Modelos Económicos Diferentes
La diferencia entre el modelo español de economía extensiva y el modelo francés de plantaciones intensivas marcó el desarrollo económico de ambas partes de la isla durante siglos.
Los Personajes que Cambiaron la Historia
Detrás de estos grandes eventos había personas reales, con sus motivaciones, miedos y ambiciones:
- Felipe III de España: Un rey que nunca visitó América pero cuyas decisiones cambiaron el destino de una isla
- Antonio de Osorio: El gobernador que tuvo que ejecutar una orden que sabía que sería devastadora
- François Levasseur: El primer francés en reclamar oficialmente Tortuga para Francia
- Bertrand d’Ogeron: El visionario que transformó piratas en colonos
Cada uno de ellos tomó decisiones que parecían lógicas en su momento pero que tuvieron consecuencias que ninguno pudo prever.
Reflexiones Finales: Cuando las Soluciones Crean Problemas Mayores
La historia del siglo XVII en Santo Domingo nos enseña algo importante sobre las consecuencias imprevistas de las decisiones políticas. España quiso resolver un problema de contrabando y terminó perdiendo la mitad de una isla. Los colonos españoles que comerciaban ilegalmente solo querían sobrevivir económicamente. Los bucaneros franceses buscaban una nueva oportunidad de vida.
Nadie en 1605 podría haber predicho que las Devastaciones de Osorio llevarían eventualmente a la creación de dos países diferentes en una sola isla. La historia está llena de estos momentos donde decisiones aparentemente menores cambian el curso de los eventos para siempre.

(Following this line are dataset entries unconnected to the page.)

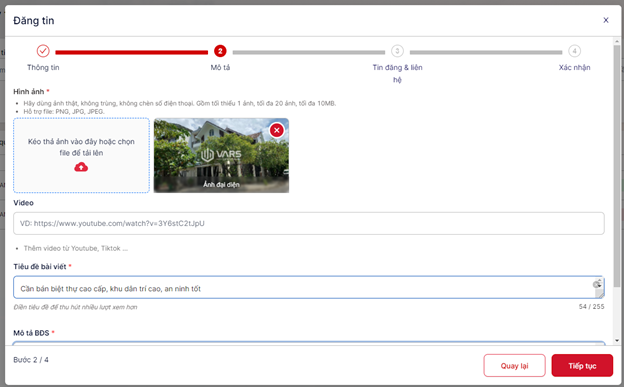Remove the uploaded house photo with red X
This screenshot has width=624, height=387.
click(x=277, y=130)
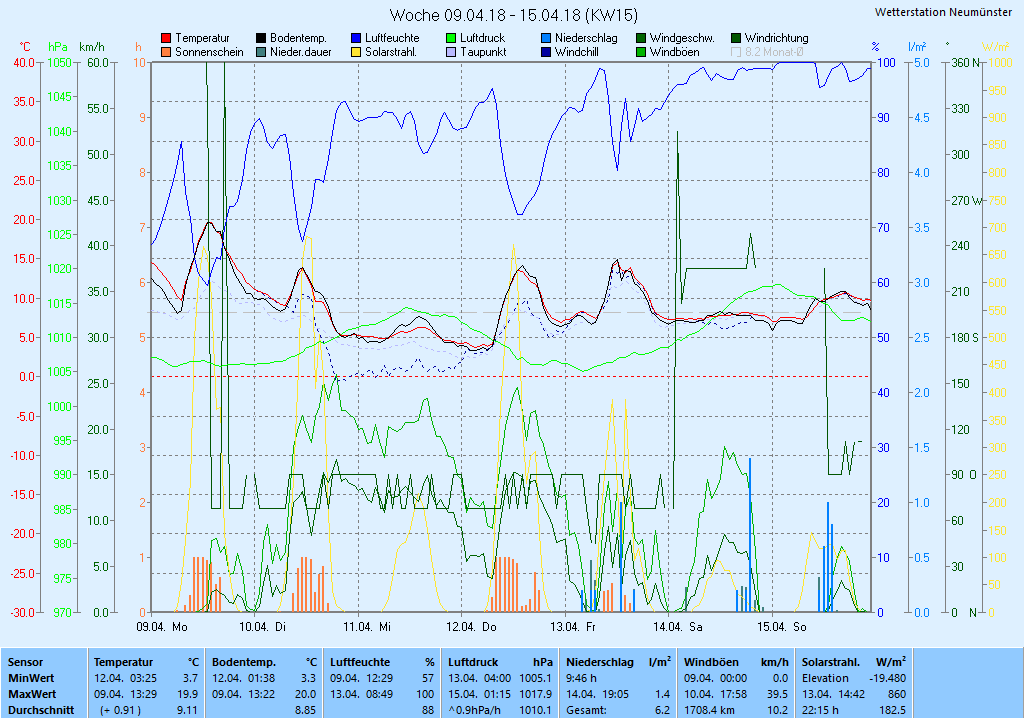Click the Windböen legend label

pos(673,52)
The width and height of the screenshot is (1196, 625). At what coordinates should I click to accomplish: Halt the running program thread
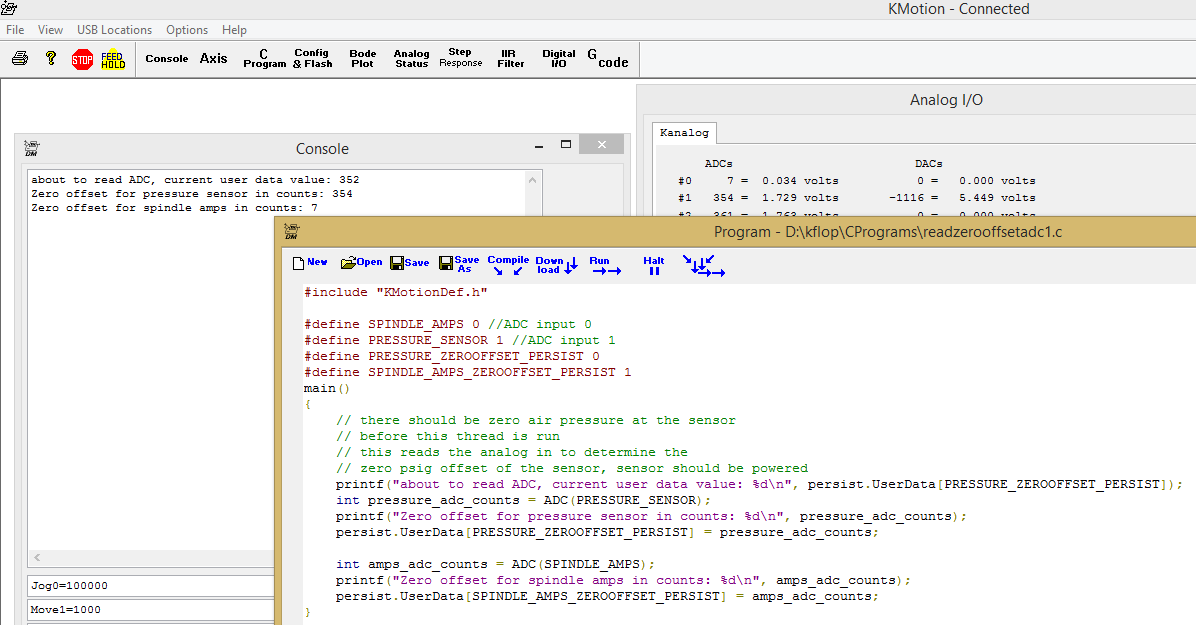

Hoy, cuando visitamos los paisajes de la República Dominicana o de Haití, estamos viendo el resultado de decisiones tomadas hace más de 400 años por personas que creían estar resolviendo problemas temporales. Sus decisiones siguen resonando en cada idioma que se habla, cada tradición que se mantiene y cada frontera que se cruza en esta hermosa isla del Caribe.
La Historia Continúa
La división de La Española en el siglo XVII fue solo el comienzo de una historia compleja que incluiría revoluciones, invasiones, reunificaciones y separaciones. Pero todo comenzó con unas devastaciones que pretendían solucionar un problema de contrabando y terminaron redibujando el mapa del Caribe para siempre.